Agrobacterium tumefaciens divisome proteins regulate the transition from polar growth to cell division.

机构信息

Division of Biological Sciences, University of Missouri, Columbia, MO, 65203, USA.

Department of Molecular Biology, Laboratory for Molecular Infection Medicine Sweden (MIMS), Umeå Centre for Microbial Research, Umeå University, Umeå, Sweden.

出版信息

Mol Microbiol. 2019 Apr;111(4):1074-1092. doi: 10.1111/mmi.14212. Epub 2019 Mar 4.

DOI:10.1111/mmi.14212
PMID:30693575
原文链接:https://pmc.ncbi.nlm.nih.gov/articles/PMC6482847/
Abstract

The mechanisms that restrict peptidoglycan biosynthesis to the pole during elongation and re-direct peptidoglycan biosynthesis to mid-cell during cell division in polar-growing Alphaproteobacteria are largely unknown.
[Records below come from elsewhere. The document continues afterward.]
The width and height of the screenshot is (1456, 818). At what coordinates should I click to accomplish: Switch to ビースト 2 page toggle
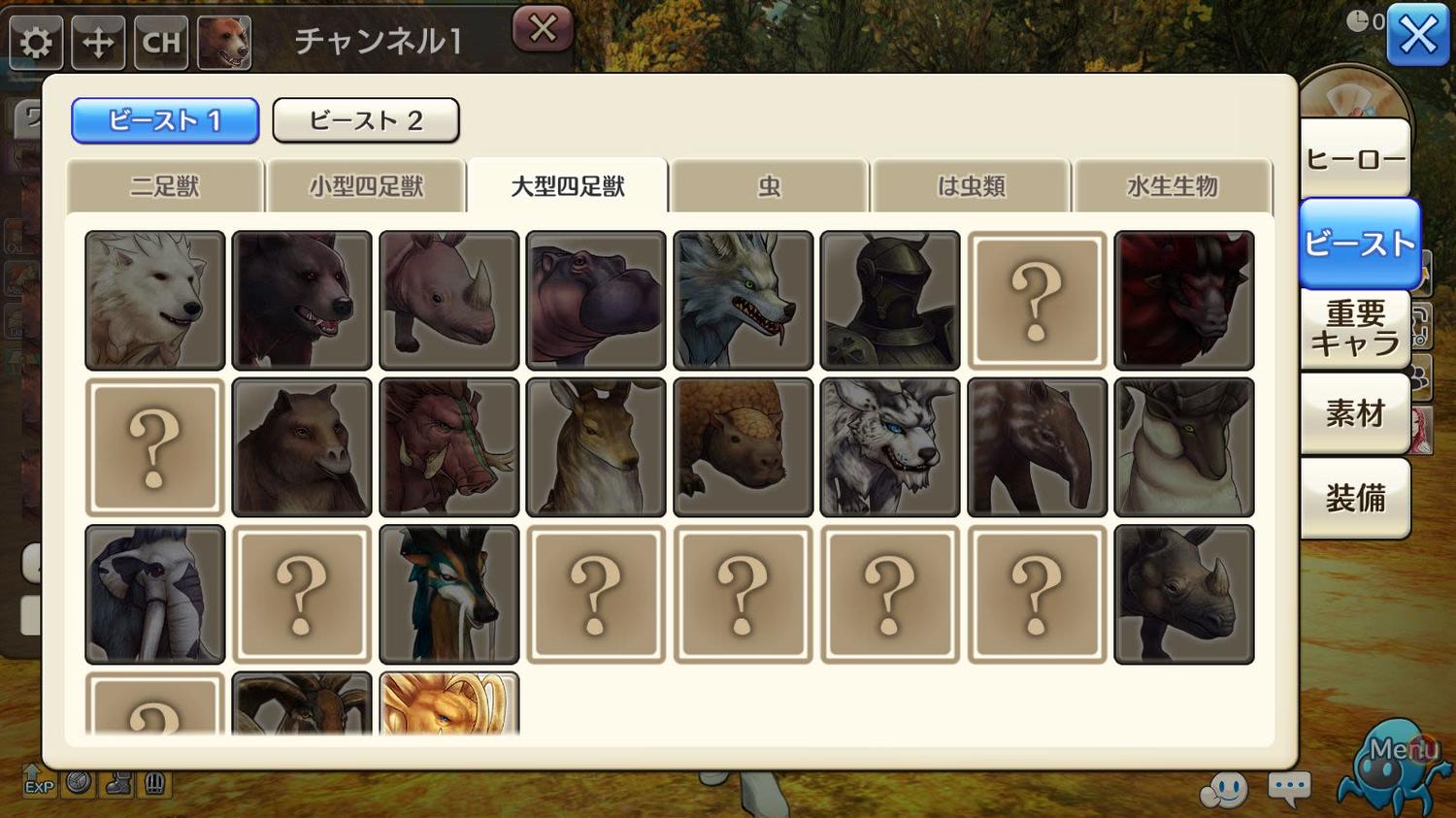pos(366,120)
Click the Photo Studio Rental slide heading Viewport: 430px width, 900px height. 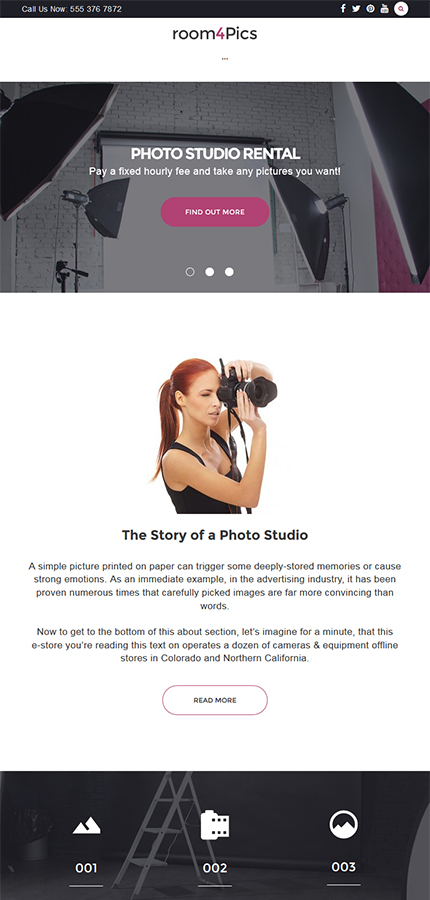[x=215, y=154]
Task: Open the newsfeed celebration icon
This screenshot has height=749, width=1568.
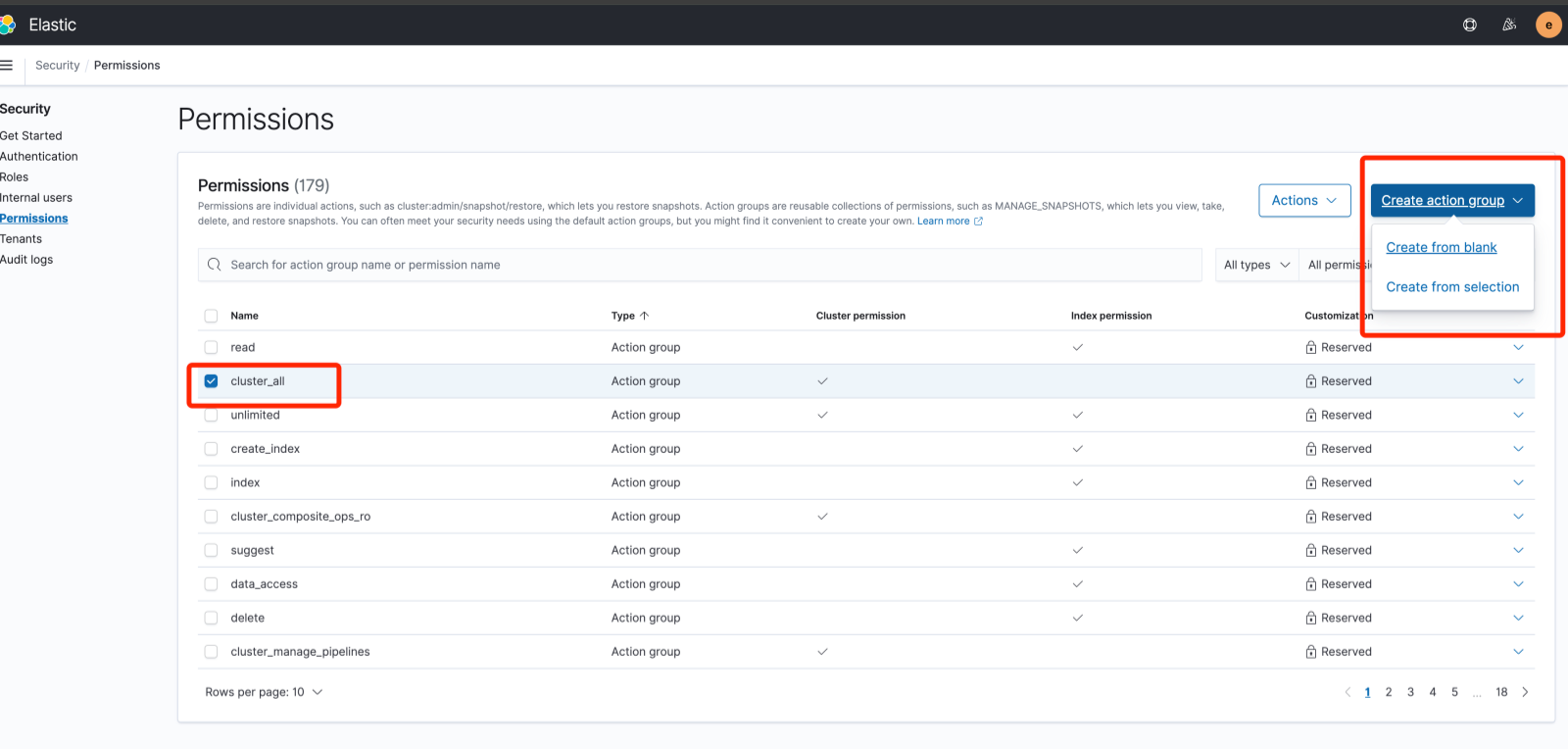Action: click(x=1509, y=25)
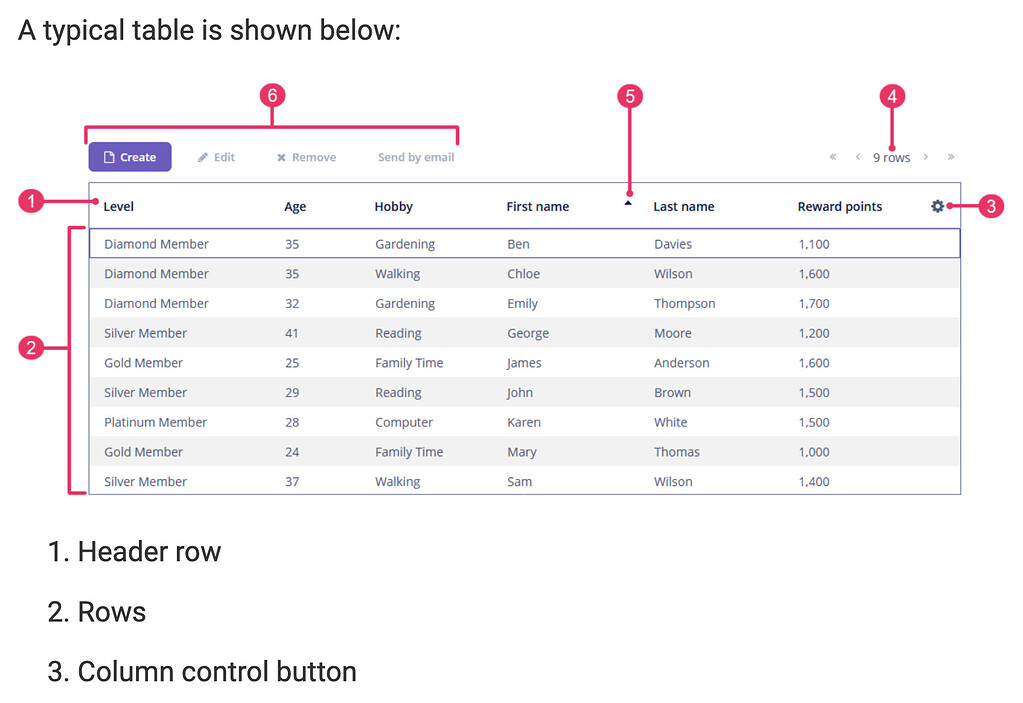Sort table by Last name column header
1023x703 pixels.
click(x=683, y=207)
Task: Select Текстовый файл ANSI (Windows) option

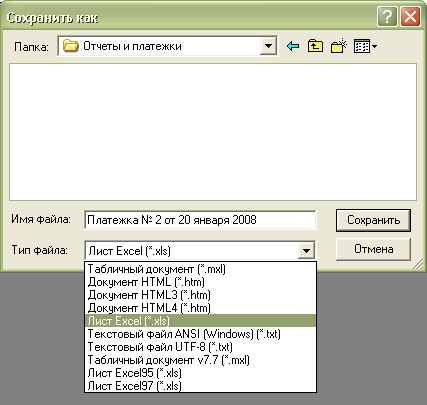Action: (200, 334)
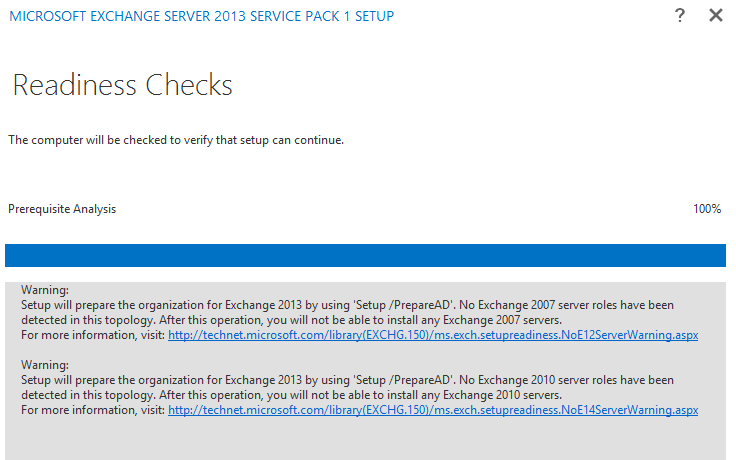Viewport: 736px width, 460px height.
Task: Click the empty gray area below the warnings
Action: point(365,439)
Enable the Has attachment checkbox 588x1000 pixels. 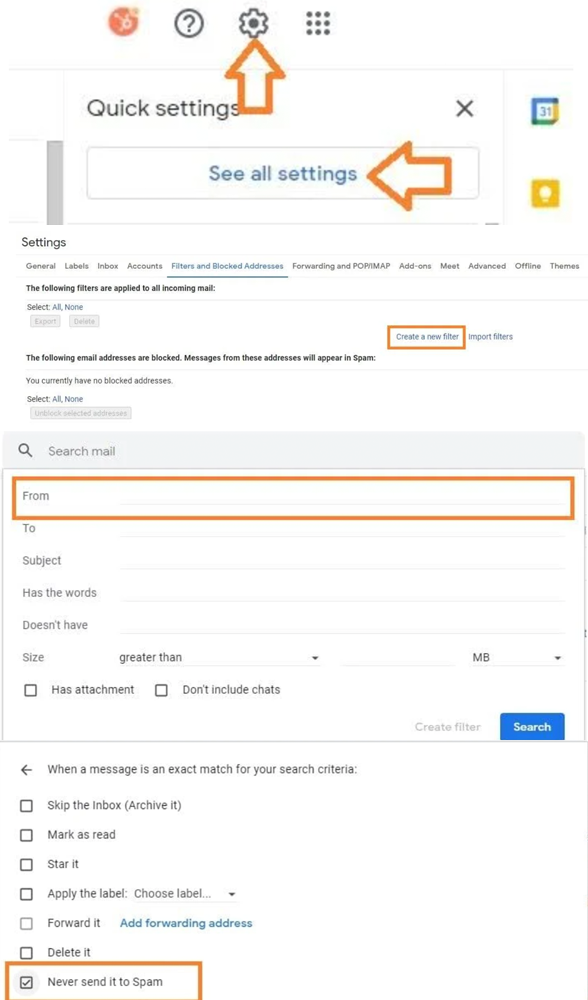pos(31,690)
Here, we explore the role of early division proteins of Agrobacterium tumefaciens including three FtsZ homologs, FtsA and FtsW in the transition from polar growth to mid-cell growth and ultimately cell division. Although two of the three FtsZ homologs localize to mid-cell, exhibit GTPase activity and form co-polymers, only one, FtsZ , is required for cell division. We find that FtsZ is required not only for constriction and cell separation, but also for initiation of peptidoglycan synthesis at mid-cell and cessation of polar peptidoglycan biosynthesis. Depletion of FtsZ in A. tumefaciens causes a striking phenotype: cells are extensively branched and accumulate growth active poles through tip splitting events. When cell division is blocked at a later stage by depletion of FtsA or FtsW, polar growth is terminated and ectopic growth poles emerge from mid-cell. Overall, this work suggests that A. tumefaciens FtsZ makes distinct contributions to the regulation of polar growth and cell division.

摘要

在伸长过程中将肽聚糖生物合成限制在极处,并且在极性生长的α变形菌中在细胞分裂期间将肽聚糖生物合成重新引导到中央细胞的机制在很大程度上是未知的。在这里,我们探索了根瘤农杆菌的早期分裂蛋白(包括三个 FtsZ 同源物、FtsA 和 FtsW)在从极生长到中央细胞生长的转变以及最终细胞分裂中的作用。尽管三个 FtsZ 同源物中的两个定位于中央细胞,表现出 GTPase 活性并形成共聚物,但只有一个,FtsZ,是细胞分裂所必需的。我们发现 FtsZ 不仅需要收缩和细胞分离,还需要在中央细胞开始肽聚糖合成并停止极肽聚糖生物合成。根瘤农杆菌中 FtsZ 的耗竭会导致明显的表型:细胞广泛分支,并通过尖端分裂事件积累生长活跃的极。当 FtsA 或 FtsW 的耗竭在后期阻止细胞分裂时,极生长终止,并且从中央细胞出现异位生长极。总的来说,这项工作表明根瘤农杆菌 FtsZ 对极性生长和细胞分裂的调节有不同的贡献。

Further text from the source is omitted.